Principais destaques
- Navegador gamer da Opera finalmente estreia no Linux após anos de pedidos da comunidade
- Versão inclui recursos completos de controle de desempenho e integração com plataformas como Discord e Twitch
- Lançamento reforça crescimento do Linux entre jogadores, mas gera debate sobre privacidade e código fechado
O navegador Opera GX, conhecido por seu foco no público gamer, finalmente foi lançado para sistemas Linux. A novidade, anunciada oficialmente pela Opera, atende a uma demanda antiga da comunidade e chega com suporte para distribuições populares como Debian, Ubuntu, Fedora e OpenSUSE. A instalação pode ser feita por meio de pacotes .deb e .rpm, facilitando o acesso para diferentes perfis de usuários.
Uma espera que durou anos
Desde o lançamento inicial no Windows, em 2019, e sua posterior chegada ao macOS, usuários de Linux aguardavam uma versão dedicada. Ao longo dos anos, pedidos se acumularam em fóruns, redes sociais e comunidades como Reddit e Discord. A confirmação de que o projeto estava em desenvolvimento veio no início de 2026, e agora a promessa foi cumprida dentro do prazo estabelecido.
O timing também chama atenção. O Linux vem ganhando espaço no universo gamer, impulsionado principalmente pelo crescimento do uso na plataforma Steam. Esse cenário torna o lançamento ainda mais estratégico para a Opera, que já soma mais de 34 milhões de usuários com o GX.

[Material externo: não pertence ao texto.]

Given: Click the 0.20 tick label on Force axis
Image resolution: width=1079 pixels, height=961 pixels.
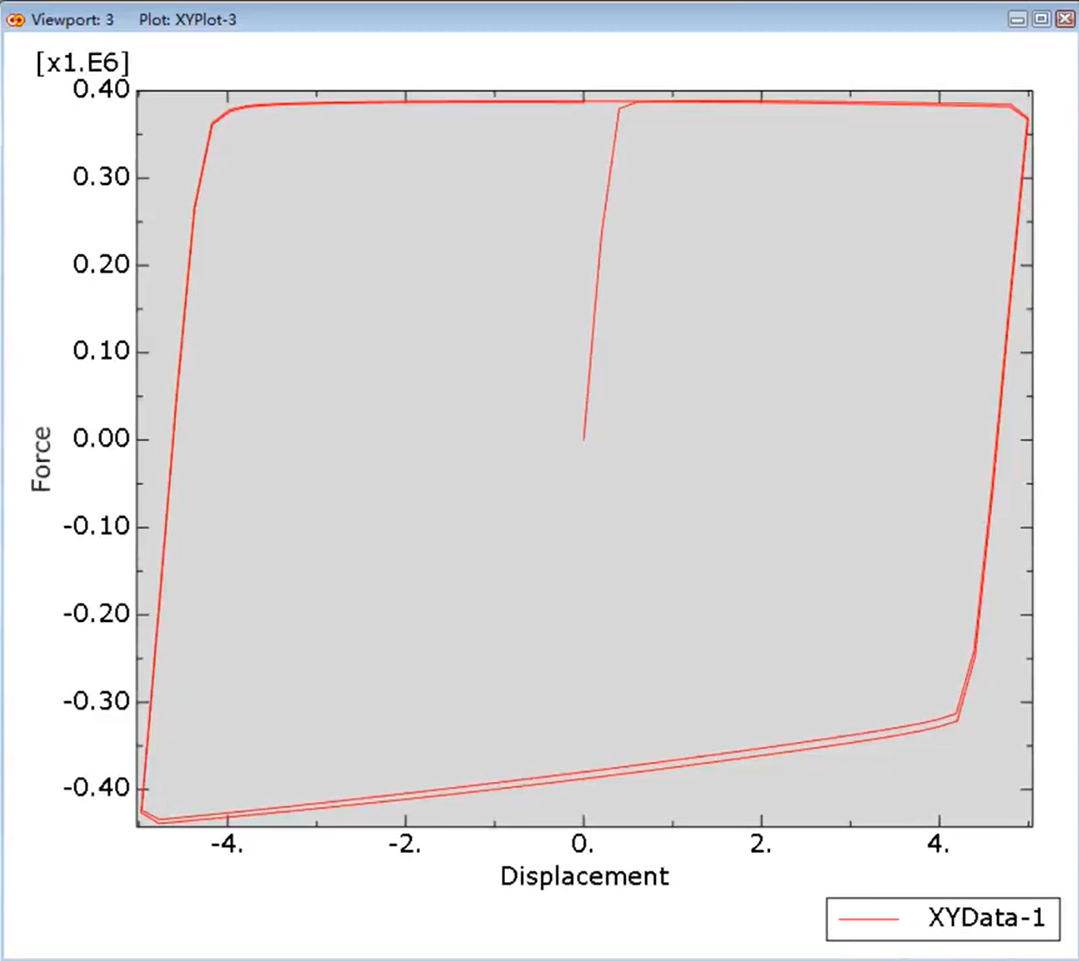Looking at the screenshot, I should click(x=101, y=266).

Recursos completos para gamers exigentes
Diferente de versões simplificadas que costumam chegar primeiro a novas plataformas, o Opera GX para Linux estreia com praticamente todos os recursos disponíveis. Entre os destaques está o GX Control, que permite limitar o uso de CPU, RAM e rede, ajudando a manter o desempenho dos jogos mesmo com o navegador aberto.
Outro recurso importante é o Hot Tabs Killer, que identifica e encerra abas que consomem muitos recursos. Além disso, o navegador traz integrações diretas com Discord e Twitch na barra lateral, bloqueador de anúncios e rastreadores, além de uma VPN integrada sem registro de logs.
A personalização também é um dos pontos fortes. Os usuários podem modificar temas, sons, efeitos visuais e acessar a GX Store, que reúne milhares de mods criados pela comunidade.
Privacidade, críticas e o futuro no Linux
A Opera destacou que o navegador segue as diretrizes da GDPR e afirma não coletar dados sensíveis como histórico de navegação ou localização sem consentimento. Ainda assim, parte da comunidade Linux demonstrou cautela, principalmente por se tratar de um software de código fechado.
As reações ao lançamento foram mistas. Enquanto muitos celebram a chegada de mais uma opção voltada ao público gamer, outros questionam a real necessidade de um navegador desse tipo no ecossistema Linux, tradicionalmente mais voltado à liberdade e transparência.
Mesmo com as ressalvas, o lançamento do Opera GX no Linux marca um passo importante na consolidação da plataforma como alternativa viável para jogos e consumo de conteúdo, indicando que empresas estão cada vez mais atentas a esse público em crescimento.